Le blocus de Gaza a été soigneusement calculé par les autorités israéliennes pour éviter de déclencher une « crise humanitaire ». Selon un document interne rendu public pour la première fois par le quotidien Haaretz, des experts auraient été chargés d’évaluer une ration calorique minimale.
En se basant sur la consommation moyenne de la population israélienne, et ajustant ces chiffres en fonction de la « culture et l’expérience » spécifique à Gaza, ces experts ont fixé le minimum à 2279 calories par jour et par personne. À partir de cette estimation, les autorités israéliennes ont pu calculer la quantité de nourriture nécessaire et le nombre de camions autorisés à entrer chaque jour dans Gaza. Le résultat de ce calcul a été réduit pour prendre en compte la nourriture produite dans le Territoire palestinien ainsi que les « spécificités » locales, avant d’aboutir d’après le rapport à environ 131 camions par jour.

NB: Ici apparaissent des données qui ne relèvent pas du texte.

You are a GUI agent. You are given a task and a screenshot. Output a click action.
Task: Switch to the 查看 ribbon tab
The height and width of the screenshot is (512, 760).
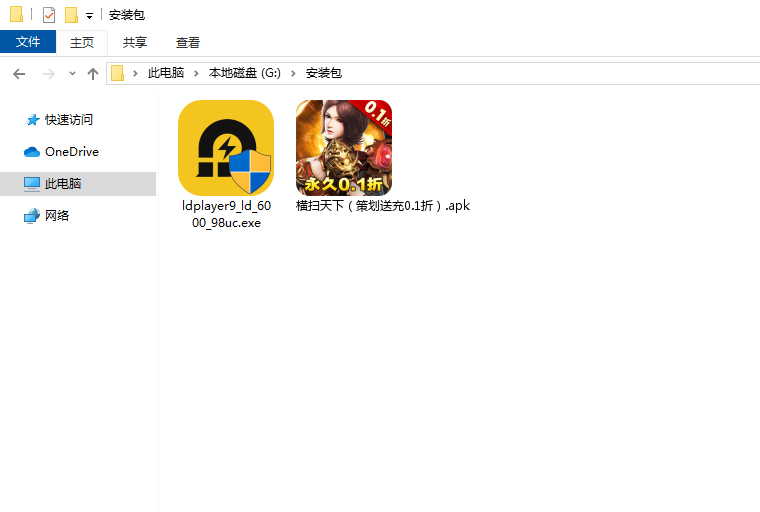coord(188,42)
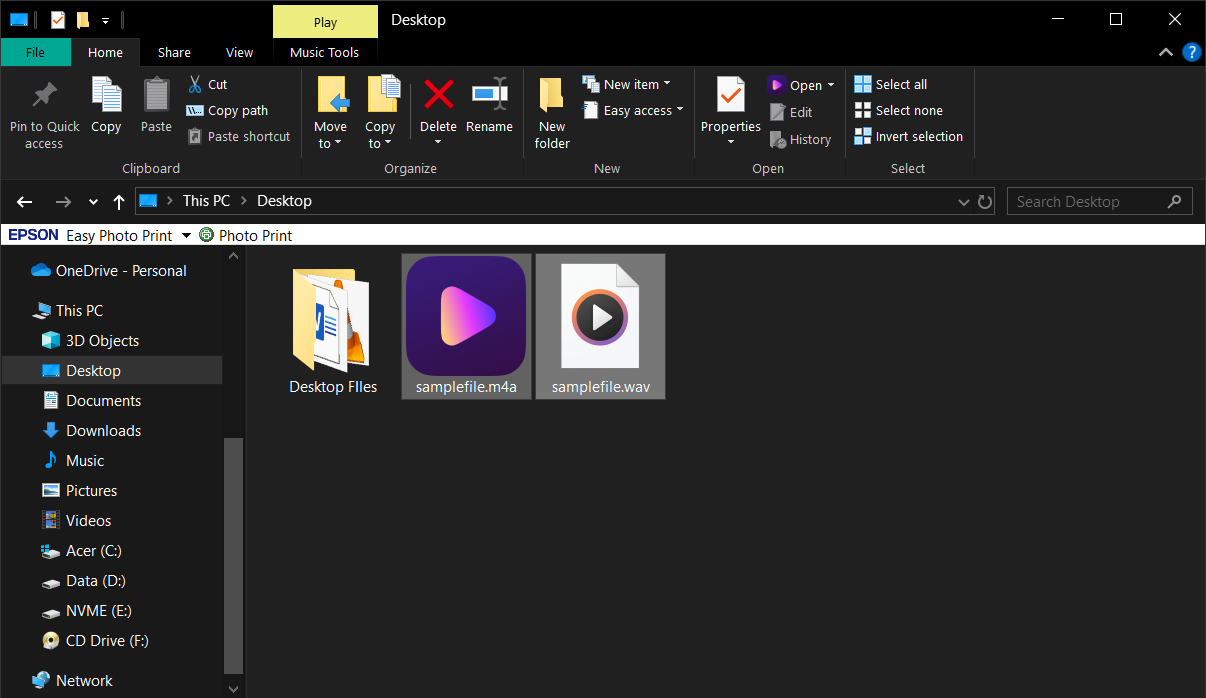Viewport: 1206px width, 698px height.
Task: Click the Photo Print icon in EPSON toolbar
Action: (x=207, y=235)
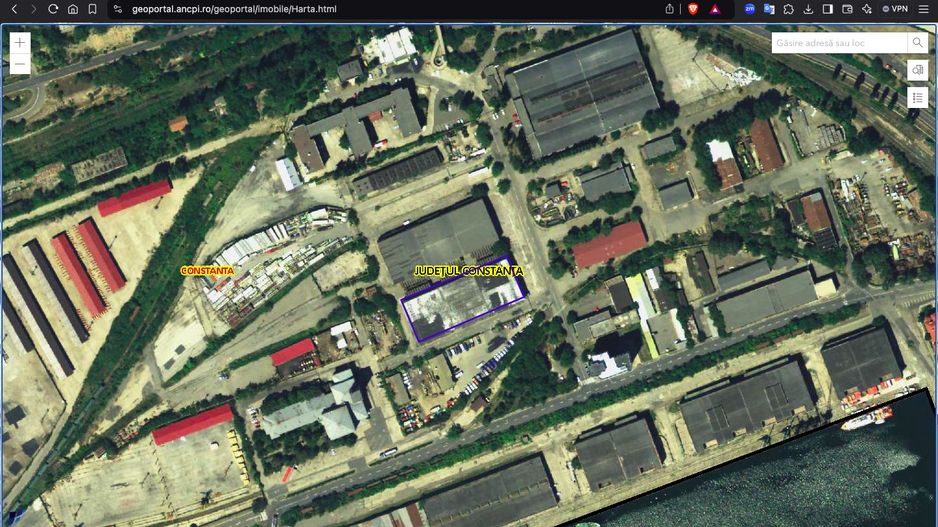938x527 pixels.
Task: Toggle the browser sidebar panel
Action: coord(827,9)
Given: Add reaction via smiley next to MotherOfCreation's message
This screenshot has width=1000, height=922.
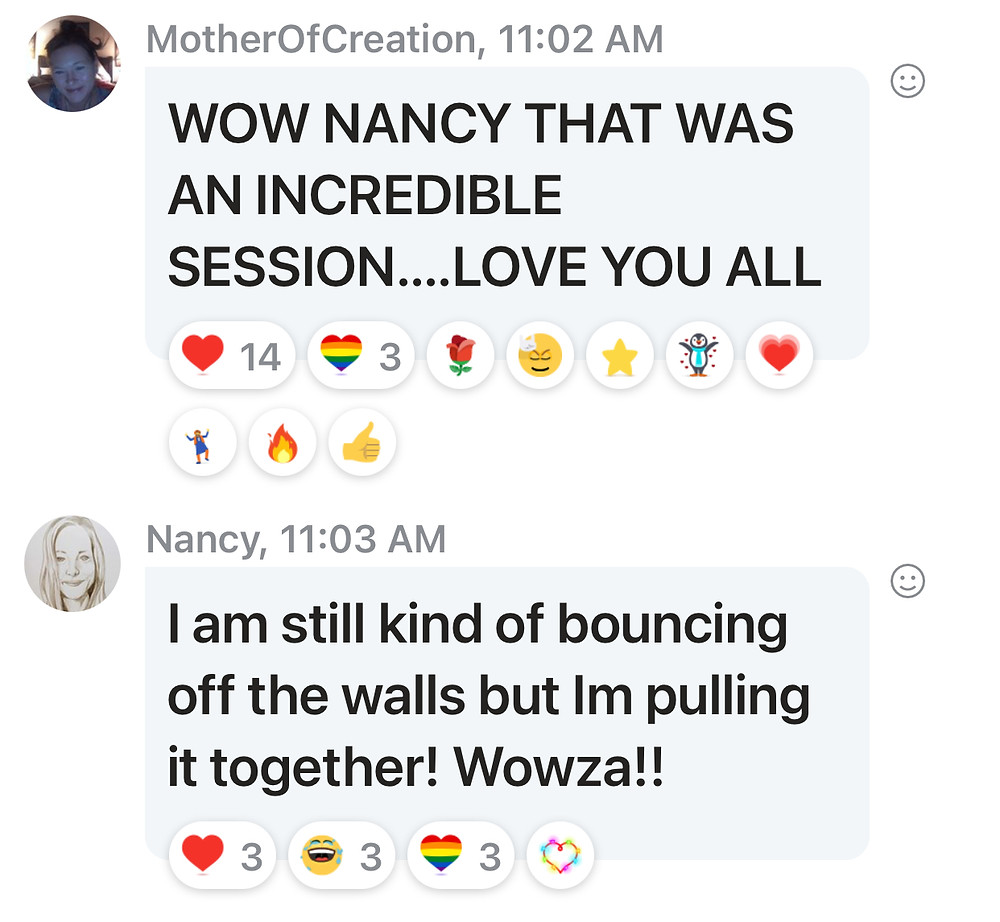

Mais, selon l’organisation de défense des Palestiniens, Gisha, qui a obtenu une copie du document au terme d’une longue bataille juridique contre une administration réticente à le publier, le nombre moyen de camions effectivement entrés dans Gaza a souvent été inférieur à ce chiffre.
Pénuries arbitraires et inexplicables
L’administration israélienne a expliqué que le document n’était qu’une simple étude interne, n’avait jamais été appliqué, et n’avait en aucune façon guidé la politique israélienne à Gaza. D’après l’administration israélienne, un système d’alerte aurait été mis en place au début du blocus pour signaler d’éventuelles pénuries avant qu’elles ne deviennent critiques.
Pour les responsables de l’agence des Nations unies pour les réfugiés, qui subvient d’une façon ou d’une autre aux besoins des deux tiers de la population de Gaza, ce rapport envisageant de limiter les importations de nourriture représente une politique contraire à tous les principes humanitaires.
Ce document vient cependant éclairer pour la première fois, en partie, les mécanismes du blocus israélien de Gaza, en vigueur depuis 2007. Les listes de produits interdits par Israël, qui contrôle l’essentiel de l’approvisionnement du Territoire palestinien, n’ont jamais été publiées, changeant parfois sans explications, et sans toujours beaucoup de logique. À une certaine période, le café soluble était par exemple interdit d’importation, ainsi que la confiture. Les pénuries ainsi créées avaient un caractère arbitraire et inexplicable. Mais les tunnels creusés sous la frontière égyptienne au début du blocus, et qui sont depuis devenus une industrie florissante, ont depuis longtemps permis à Gaza de se procurer tous les biens interdits d’importation par Israël.